Et ils ne demandent pas de certificat de baptême : « Nous avons une tradition de catholicisme social et de dialogue interreligieux qui remonte à très loin, et nous proposons une formation “non-confessante” : ouverte à tous, quelle que soit la provenance philosophique », souligne Thierry Magnin, recteur de l’Ucly et président de la Fédération des universités catholiques européennes.
Il reste cependant une barrière à l’entrée : les droits d’inscriptions, modulés selon les revenus et le quotient familial (en général de 3 000 à 5 000 euros par an). « Même s’il existe des bourses [des Centres régionaux des œuvres universitaires et scolaires (Crous) et des établissements], cela conduit des familles à hésiter », reconnaît Jean-Louis Vichot. Mais ces ressources constituent la très grande majorité du budget des Cathos, à côté des dons, du mécénat et des subventions publiques.
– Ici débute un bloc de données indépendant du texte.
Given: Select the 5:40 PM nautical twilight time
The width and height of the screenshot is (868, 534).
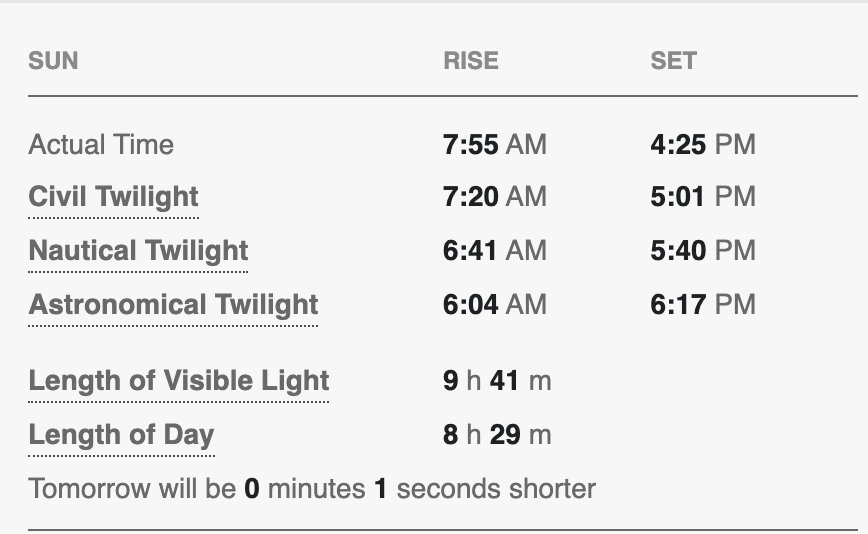Looking at the screenshot, I should 702,251.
Ces universités cherchent d’abord à se distinguer sur l’accompagnement des étudiants, les cours transversaux (culture générale, développement personnel…), la pédagogie ou la professionnalisation : « Quand quelqu’un a des difficultés, on le sait très vite. Les absences sont relevées le soir même. Quand une mauvaise note est mise, le responsable pédagogique s’en inquiète tout de suite », explique Marc Ollivier, vice-recteur chargé de la formation et de la vie étudiante à l’Ucly.
Travaux d’agrandissement
Autre originalité, la pédagogie. Annick Rivet, directrice du « département de formation humaine » à l’Ucly met en avant son « offre de développement de la personne tous azimuts » : le « centre d’appui pédagogique » propose une palette d’activités, parfois intégrées dans les cursus sous forme d’options : géopolitique, initiation à la langue des signes, art, psychologie, philosophie ou « sagesses du monde ».
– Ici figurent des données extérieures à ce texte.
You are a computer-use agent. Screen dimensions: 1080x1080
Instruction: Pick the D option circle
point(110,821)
« Notre message, c’est : “sortez du moule, vous valez mieux que vos diplômes” », explique Annick Rivet. « Notre démarche est socratique : connais-toi toi-même », ajoute Vincent Goubier, directeur de l’Ecole supérieure pour la qualité, l’environnement, la sécurité et la santé en entreprise (Esqese), en alternance, présente dans les Cathos de Lyon et de Toulouse. Il multiplie aussi les conférences avec des intervenants : musiciens, anthropologues, galeristes, psychologues…
« Les étudiants n’arrivent pas chez nous parce qu’ils sont bons mais pour devenir bons ! », résume Dominique Vinay, dynamique enseignante franco-québécoise la fac de lettres modernes à Lyon… dont les effectifs ont bondi de 69 étudiants en L1 en 2011 à 158 cette année. Entre-temps, elle a transformé la licence en « lettres et arts » et développé « tout ce qui peut rapprocher la littérature de la cité, en partenariat avec le musée des Beaux-Arts, le Théâtre des Célestins et l’Opéra ». Au programme : sortir, se plonger dans les archives, rencontrer les conservateurs, les artistes, rédiger des brochures, ou des biographies…
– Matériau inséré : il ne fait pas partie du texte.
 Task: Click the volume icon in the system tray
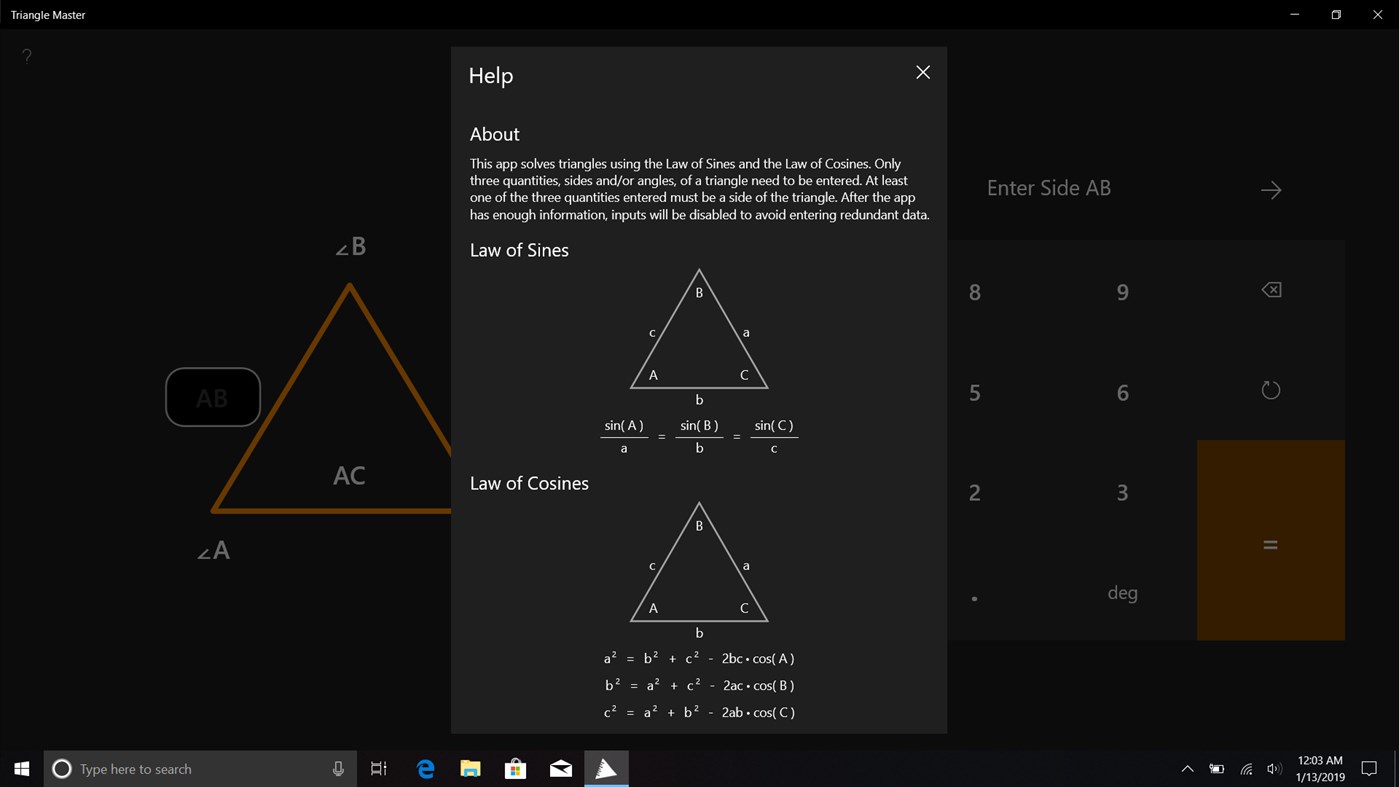1274,768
Pour s’agrandir, les Cathos ont aussi beaucoup investi et mené des travaux d’agrandissement. L’UCO a ouvert en 2015 son nouveau campus à Rezé (Loire-Atlantique), près de Nantes (400 étudiants) qui va encore se développer. Ailleurs, les sites sont désormais confrontés à un « effet de seuil » : financier, mais aussi pour ne pas changer leur modèle de proximité.